Is there a fix available for that crash?
Thank you, Yuri
On Dec 3, 2020, at 12:00 PM, Yuri Lipnesh yuri.lipnesh@gmail.com wrote:
Seems that upgrade to Linux 5.7 solved the problem, we will run more tests. Thank you, Yuri
On Nov 30, 2020, at 2:58 PM, Florian Westphal fw@strlen.de wrote:
Yuri Lipnesh yuri.lipnesh@gmail.com wrote:
Linux system crashed
[ 0.000000] Linux version 5.4.0-54-generic (buildd@lcy01-amd64-008) (gcc version 7.5.0 (Ubuntu 7.5.0-3ubuntu1~18.04)) #60~18.04.1-Ubuntu SMP Fri Nov 6 17:25:16 UTC 2020 (Ubuntu 5.4.0-54.60~18.04.1-generic 5.4.65) [ 0.000000] Command line: BOOT_IMAGE=/boot/vmlinuz-5.4.0-54-generic root=UUID=11885fd3-b840-4c9b-a500-532c73ac952a ro find_preseed=/preseed.cfg auto noprompt priority=critical locale=en_US quiet crashkernel=512M-:192M
… [ 156.321147] TCP: eth0: Driver has suspect GRO implementation, TCP performance may be compromised. [ 177.519159] general protection fault: 0000 [#1] SMP PTI [ 177.519737] CPU: 5 PID: 18484 Comm: worker-1 Kdump: loaded Not tainted 5.4.0-54-generic #60~18.04.1-Ubuntu [ 177.519742] Hardware name: VMware, Inc. VMware Virtual Platform/440BX Desktop Reference Platform, BIOS 6.00 02/27/2020 [ 177.519814] RIP: 0010:dev_hard_start_xmit+0x38/0x200 [ 177.519827] Code: 55 41 54 53 48 83 ec 20 48 85 ff 48 89 55 c8 48 89 4d b8 0f 84 c1 01 00 00 48 8d 86 90 00 00 00 48 89 fb 49 89 f4 48 89 45 c0 <4c> 8b 2b 48 c7 c0 d0 f2 04 8f 48 c7 03 00 00 00 00 48 8b 00 4d 85 [ 177.519829] RSP: 0018:ffffbc6d0609b5e8 EFLAGS: 00010286 [ 177.519833] RAX: 0000000000000000 RBX: dead000000000100 RCX: ffff95cf4bcfe800 [ 177.519835] RDX: 0000000000000000 RSI: ffff95cf4bcfe800 RDI: 0000000000000286 [ 177.519837] RBP: ffffbc6d0609b630 R08: ffff95cf6a190ec8 R09: ffff95cf4a2f7438 [ 177.519839] R10: ffffbc6d0609b6d0 R11: ffff95cf49d4d180 R12: ffff95cf51a5f000 [ 177.519841] R13: dead000000000100 R14: 000000000000009c R15: ffff95d02996b400 [ 177.519844] FS: 00007ff394cdfb20(0000) GS:ffff95d035d40000(0000) knlGS:0000000000000000 [ 177.519846] CS: 0010 DS: 0000 ES: 0000 CR0: 0000000080050033 [ 177.519848] CR2: 00007fb4a9c2d000 CR3: 00000001049fa004 CR4: 00000000003606e0 [ 177.519908] Call Trace: [ 177.519917] __dev_queue_xmit+0x719/0x920 [ 177.519930] ? ctnetlink_conntrack_event+0x8c/0x5e0 [nf_conntrack_netlink]

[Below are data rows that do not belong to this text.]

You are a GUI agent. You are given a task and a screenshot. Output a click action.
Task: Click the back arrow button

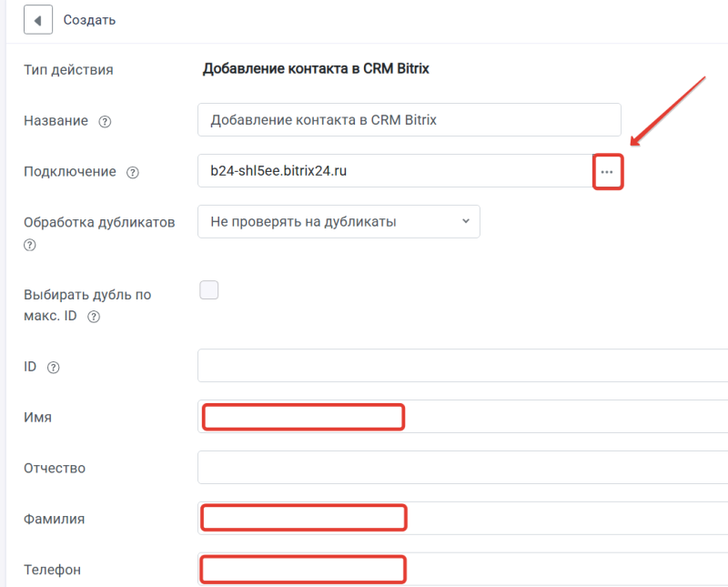(x=38, y=20)

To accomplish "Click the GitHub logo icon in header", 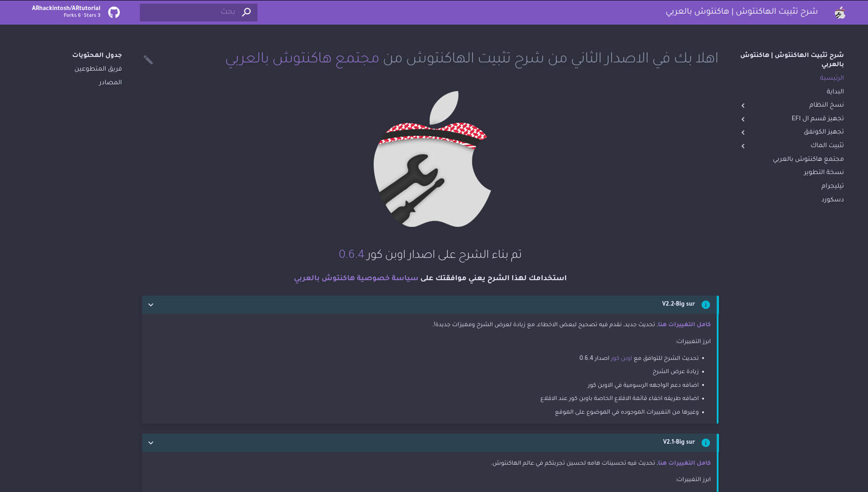I will (x=114, y=12).
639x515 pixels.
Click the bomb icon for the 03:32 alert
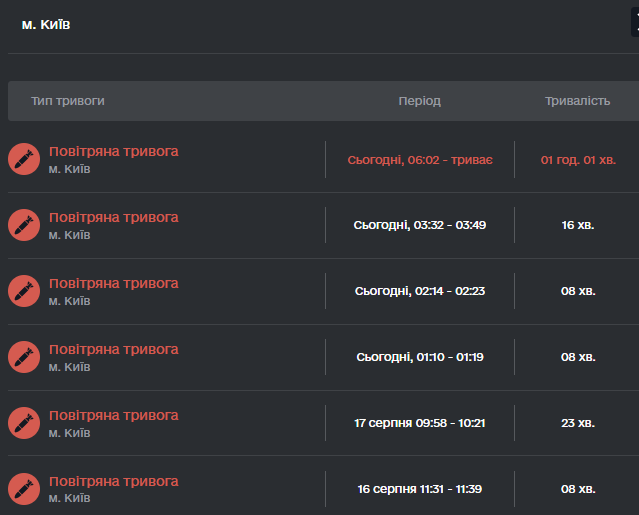pyautogui.click(x=24, y=225)
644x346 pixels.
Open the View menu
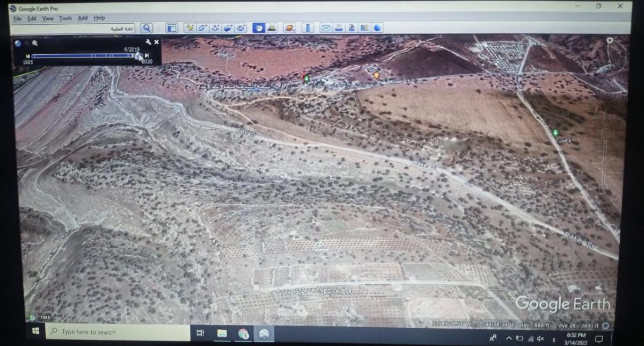[47, 18]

Can you reproduce this on 5.7 or later, or with following patches backported to 5.4.y?
dd3cc111f2e3220ddc9c4ab17f13dc97759b5163 119e52e664c57d5f7c0174dc2b3a296b1e40591d af370ab36fcd19f04e3408c402608e7e56e6f188 28f715b9e6dd7cbf07c2aea913fea7c87a56a3b5
The series fixed nfqueue reference counting.